The decision rule then estimates the true function, \(\tau_{\mathbf{X},Y}=\widehat{f}\). That is to say, it produces an estimator. There are various algorithms to construct the estimator, which depends on the regression analysis being done.
The loss function is usually the squared error for a single observation
\[l(T,\tau) \mapsto \mathbb{E}_{(\mathbf{X},Y)\sim P_{\theta}}[(Y - \widehat{f}(\mathbf{X},\widehat{\beta}))^{2}].\tag{5}\]
Depending on the problem at hand, other loss functions may be considered. (If the Y variables were probabilities or indicator variables, we could use the [expected] entropy as the loss function.)
The risk is then the average loss function over the training data. But do not mistake this for the only diagnostic for regression analysis.
We have multiple measures of how good our estimator is, which we should briefly review.
Definition. For an estimator \(\phi(x)\) of \(\theta\),
- its Bias is \(\mathrm{Bias}_{\theta}(\phi) := \mathbb{E}_{X\sim P_{\theta}}[\phi(X)] - \theta\)
- its Mean Square Error is \(\mathrm{MSE}_{\theta}(\phi) := [|\phi(X) - \theta|^{2}]\)
Fact (The MSE = (Bias)2 + Variance).
Let \(\phi(x)\) be an estimator of \(\theta\), then
\[\mathrm{MSE}_{\theta}(\phi) = \left(\mathrm{Bias}_{\theta}(\phi)\right)^{2} + \mathrm{Var}_{P_{\theta}}[\phi(X)]. \tag{6}\]
In practice, this means as an estimate is more "spread out", it becomes more "centered near the correct value". (End of Fact)
Conclusion
Most of statistical inference falls into this schema presented. Broadly speaking, statistical inference consists of hypothesis testing (already discussed), point estimation (and interval estimation), and confidence sets.1See, e.g., section 6 of K.M. Zuev's lecture notes on statistical inference.
We have discussed only the frequentist approach, however, and for only a couple of these tasks.
The Bayesian approach, in contrast to all these techniques, end up using a loss function which sums over values of \(\theta\) (i.e., integrates over \(\Theta\) instead of over the space of experimental results \(\mathcal{X}\)). The Bayesian priors describe a probability distribution of likely values of \(\theta\), which would be used in the overall process.

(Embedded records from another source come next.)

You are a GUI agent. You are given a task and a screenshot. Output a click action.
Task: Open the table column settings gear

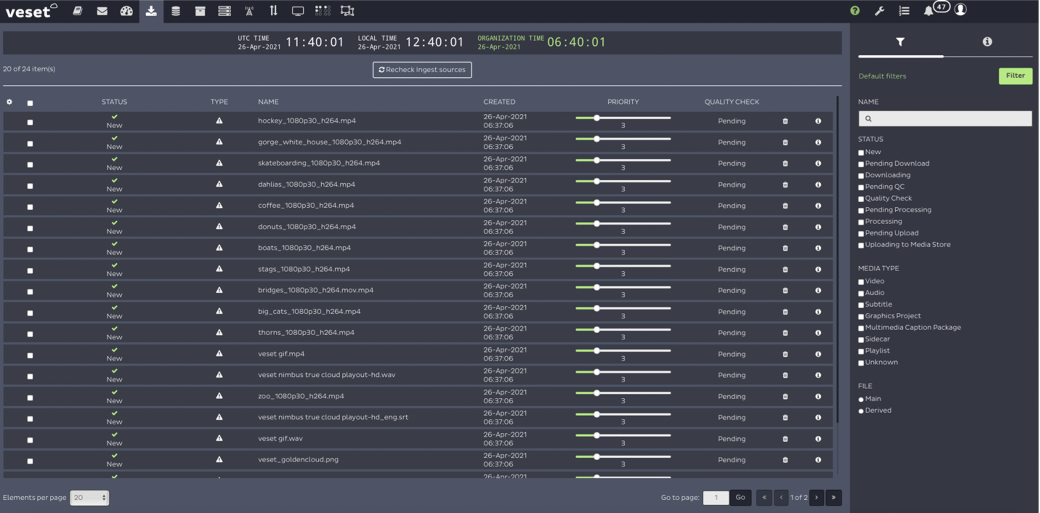(x=9, y=102)
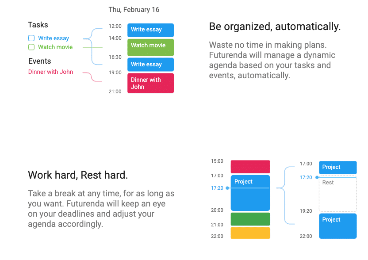Select the bottom Project block ending at 22:00
Viewport: 368px width, 260px height.
338,226
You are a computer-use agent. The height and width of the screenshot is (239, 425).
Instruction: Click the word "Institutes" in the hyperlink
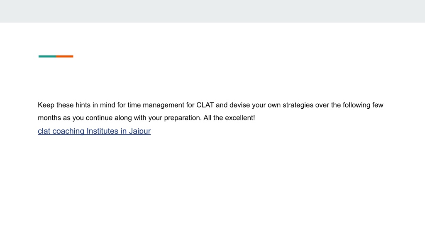coord(103,131)
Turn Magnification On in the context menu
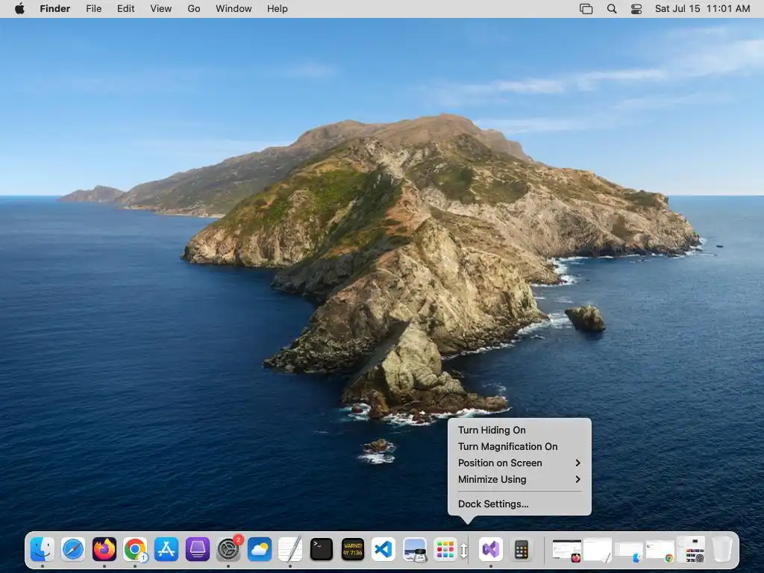 tap(507, 446)
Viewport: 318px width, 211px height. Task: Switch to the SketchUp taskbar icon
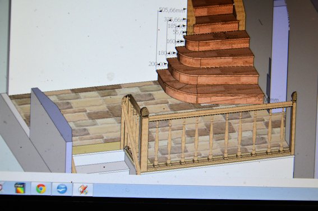(84, 190)
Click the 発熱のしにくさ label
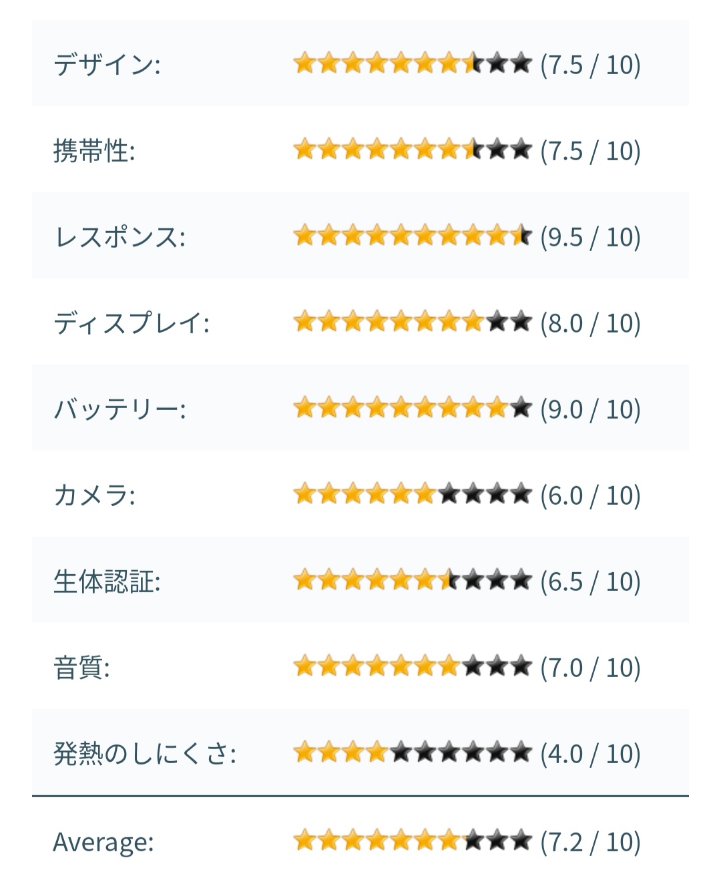The image size is (721, 878). [x=144, y=754]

Yet the Bayesian school offers more tools than just this, and I don't think they can neatly fit inside a diagram like the one doodled above for frequentist statistics.
But we have provided an intuition to the overall procedures and tools the frequentist school affords us. Although we abstracted away the data gathering procedure (as well as the other steps in the process), we could flesh out more on each step involved.
In short, statistics consists of decision theoretic problems (perhaps "decision theory about decision theory", or meta-decision theory, may be a good intuition), but it remains more of an art than an algorithmic task.
References
- P.J.Bickel and E.L.Lehmann, "Frequentist Inference". In Neil J. Smelser and Paul B. Baltes (eds) International Encyclopedia of the Social & Behavioral Sciences, Elsevier, 2001, Pages 5789–5796.
- James O. Berger, Statistical Decision Theory and Bayesian Analysis. Springer Verlag, 1993. See especially section 2.4.3. (This is the only book on statistical decision theory that I know of worth its salt.)
- George Casella and Roger L. Berger, Statistical Inference. Second ed., Cengage Learning, 2001. (Section 8.3.5, 9.3.4 for hypothesis testing and point estimators in the decision theoretic framework.)
- C. Robert, The Bayesian choice: from decision-theoretic foundations to computational implementation. Second ed., Springer Verlag, 2007. See especially chapter 2.